### Work item:
Reproduce the entries that follow verbatim, down to the final line.

### Extracted material:
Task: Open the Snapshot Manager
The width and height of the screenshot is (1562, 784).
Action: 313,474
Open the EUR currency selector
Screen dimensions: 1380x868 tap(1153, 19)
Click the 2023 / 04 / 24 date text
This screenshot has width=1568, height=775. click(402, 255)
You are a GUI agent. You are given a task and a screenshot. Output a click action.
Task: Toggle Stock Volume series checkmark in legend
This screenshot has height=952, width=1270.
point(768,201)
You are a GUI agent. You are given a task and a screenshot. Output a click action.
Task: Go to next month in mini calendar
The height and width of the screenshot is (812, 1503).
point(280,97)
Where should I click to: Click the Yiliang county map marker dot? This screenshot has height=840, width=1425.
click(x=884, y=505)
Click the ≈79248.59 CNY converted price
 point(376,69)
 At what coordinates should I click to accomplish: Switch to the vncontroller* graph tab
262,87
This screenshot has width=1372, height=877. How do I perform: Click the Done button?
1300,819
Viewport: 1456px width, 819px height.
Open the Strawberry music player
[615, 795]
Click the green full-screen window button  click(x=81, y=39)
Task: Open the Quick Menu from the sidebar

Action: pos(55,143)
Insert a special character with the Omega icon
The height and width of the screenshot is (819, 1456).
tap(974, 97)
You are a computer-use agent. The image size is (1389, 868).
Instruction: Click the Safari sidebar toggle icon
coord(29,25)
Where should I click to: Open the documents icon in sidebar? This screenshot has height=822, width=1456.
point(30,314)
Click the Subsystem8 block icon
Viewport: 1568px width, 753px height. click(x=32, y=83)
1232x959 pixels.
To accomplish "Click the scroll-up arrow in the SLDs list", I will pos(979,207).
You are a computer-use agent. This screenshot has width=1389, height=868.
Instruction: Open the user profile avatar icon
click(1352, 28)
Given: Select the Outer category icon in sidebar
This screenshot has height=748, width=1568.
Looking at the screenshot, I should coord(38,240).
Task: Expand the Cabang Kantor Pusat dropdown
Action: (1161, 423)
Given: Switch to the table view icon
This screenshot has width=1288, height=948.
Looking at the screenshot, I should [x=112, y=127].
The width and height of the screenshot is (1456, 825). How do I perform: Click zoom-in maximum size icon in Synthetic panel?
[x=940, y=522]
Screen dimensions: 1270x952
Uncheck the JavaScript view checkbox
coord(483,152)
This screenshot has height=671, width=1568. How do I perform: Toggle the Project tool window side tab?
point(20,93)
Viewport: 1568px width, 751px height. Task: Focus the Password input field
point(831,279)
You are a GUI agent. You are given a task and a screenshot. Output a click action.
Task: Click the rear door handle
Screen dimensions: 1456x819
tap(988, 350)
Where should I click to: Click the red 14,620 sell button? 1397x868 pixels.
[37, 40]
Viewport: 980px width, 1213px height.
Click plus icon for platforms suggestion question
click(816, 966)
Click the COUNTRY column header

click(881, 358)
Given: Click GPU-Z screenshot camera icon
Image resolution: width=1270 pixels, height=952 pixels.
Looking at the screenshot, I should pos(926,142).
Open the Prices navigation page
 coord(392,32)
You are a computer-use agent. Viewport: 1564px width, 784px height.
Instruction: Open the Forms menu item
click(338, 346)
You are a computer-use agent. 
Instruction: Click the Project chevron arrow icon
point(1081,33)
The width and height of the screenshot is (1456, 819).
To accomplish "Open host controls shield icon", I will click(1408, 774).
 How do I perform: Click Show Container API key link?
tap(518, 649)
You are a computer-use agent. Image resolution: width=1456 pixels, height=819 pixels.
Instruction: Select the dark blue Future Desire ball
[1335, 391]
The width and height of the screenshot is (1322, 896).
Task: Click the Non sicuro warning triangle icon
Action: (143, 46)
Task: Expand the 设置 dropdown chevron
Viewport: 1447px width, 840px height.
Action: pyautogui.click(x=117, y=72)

### Solution:
Task: Open the Snapshot Manager
The width and height of the screenshot is (1562, 784).
Action: 313,474
Open the EUR currency selector
Screen dimensions: 1380x868 tap(1153, 19)
Click the 2023 / 04 / 24 date text
This screenshot has width=1568, height=775. click(402, 255)
You are a GUI agent. You are given a task and a screenshot. Output a click action.
Task: Toggle Stock Volume series checkmark in legend
This screenshot has height=952, width=1270.
point(768,201)
You are a GUI agent. You are given a task and a screenshot. Output a click action.
Task: Go to next month in mini calendar
The height and width of the screenshot is (812, 1503).
point(280,97)
Where should I click to: Click the Yiliang county map marker dot? This screenshot has height=840, width=1425.
click(x=884, y=505)
Click the ≈79248.59 CNY converted price
 point(376,69)
 At what coordinates should I click to accomplish: Switch to the vncontroller* graph tab
262,87
This screenshot has width=1372, height=877. How do I perform: Click the Done button?
1300,819
Viewport: 1456px width, 819px height.
Open the Strawberry music player
[615, 795]
Click the green full-screen window button  click(x=81, y=39)
Task: Open the Quick Menu from the sidebar

Action: pos(55,143)
Insert a special character with the Omega icon
The height and width of the screenshot is (819, 1456).
tap(974, 97)
You are a computer-use agent. The image size is (1389, 868).
Instruction: Click the Safari sidebar toggle icon
coord(29,25)
Where should I click to: Open the documents icon in sidebar? This screenshot has height=822, width=1456.
point(30,314)
Click the Subsystem8 block icon
Viewport: 1568px width, 753px height. click(x=32, y=83)
1232x959 pixels.
To accomplish "Click the scroll-up arrow in the SLDs list", I will pos(979,207).
You are a computer-use agent. This screenshot has width=1389, height=868.
Instruction: Open the user profile avatar icon
click(1352, 28)
Given: Select the Outer category icon in sidebar
This screenshot has height=748, width=1568.
Looking at the screenshot, I should coord(38,240).
Task: Expand the Cabang Kantor Pusat dropdown
Action: (1161, 423)
Given: Switch to the table view icon
This screenshot has width=1288, height=948.
Looking at the screenshot, I should [x=112, y=127].
The width and height of the screenshot is (1456, 825). How do I perform: Click zoom-in maximum size icon in Synthetic panel?
[x=940, y=522]
Screen dimensions: 1270x952
Uncheck the JavaScript view checkbox
coord(483,152)
This screenshot has height=671, width=1568. How do I perform: Toggle the Project tool window side tab?
point(20,93)
Viewport: 1568px width, 751px height. Task: Focus the Password input field
point(831,279)
You are a GUI agent. You are given a task and a screenshot. Output a click action.
Task: Click the rear door handle
Screen dimensions: 1456x819
tap(988, 350)
Where should I click to: Click the red 14,620 sell button? 1397x868 pixels.
[37, 40]
Viewport: 980px width, 1213px height.
Click plus icon for platforms suggestion question
click(816, 966)
Click the COUNTRY column header

click(881, 358)
Given: Click GPU-Z screenshot camera icon
Image resolution: width=1270 pixels, height=952 pixels.
Looking at the screenshot, I should pos(926,142).
Open the Prices navigation page
 coord(392,32)
You are a computer-use agent. Viewport: 1564px width, 784px height.
Instruction: Open the Forms menu item
click(338, 346)
You are a computer-use agent. 
Instruction: Click the Project chevron arrow icon
point(1081,33)
The width and height of the screenshot is (1456, 819).
To accomplish "Open host controls shield icon", I will click(1408, 774).
 How do I perform: Click Show Container API key link?
tap(518, 649)
You are a computer-use agent. Image resolution: width=1456 pixels, height=819 pixels.
Instruction: Select the dark blue Future Desire ball
[1335, 391]
The width and height of the screenshot is (1322, 896).
Task: Click the Non sicuro warning triangle icon
Action: (143, 46)
Task: Expand the 设置 dropdown chevron
Viewport: 1447px width, 840px height.
Action: pyautogui.click(x=117, y=72)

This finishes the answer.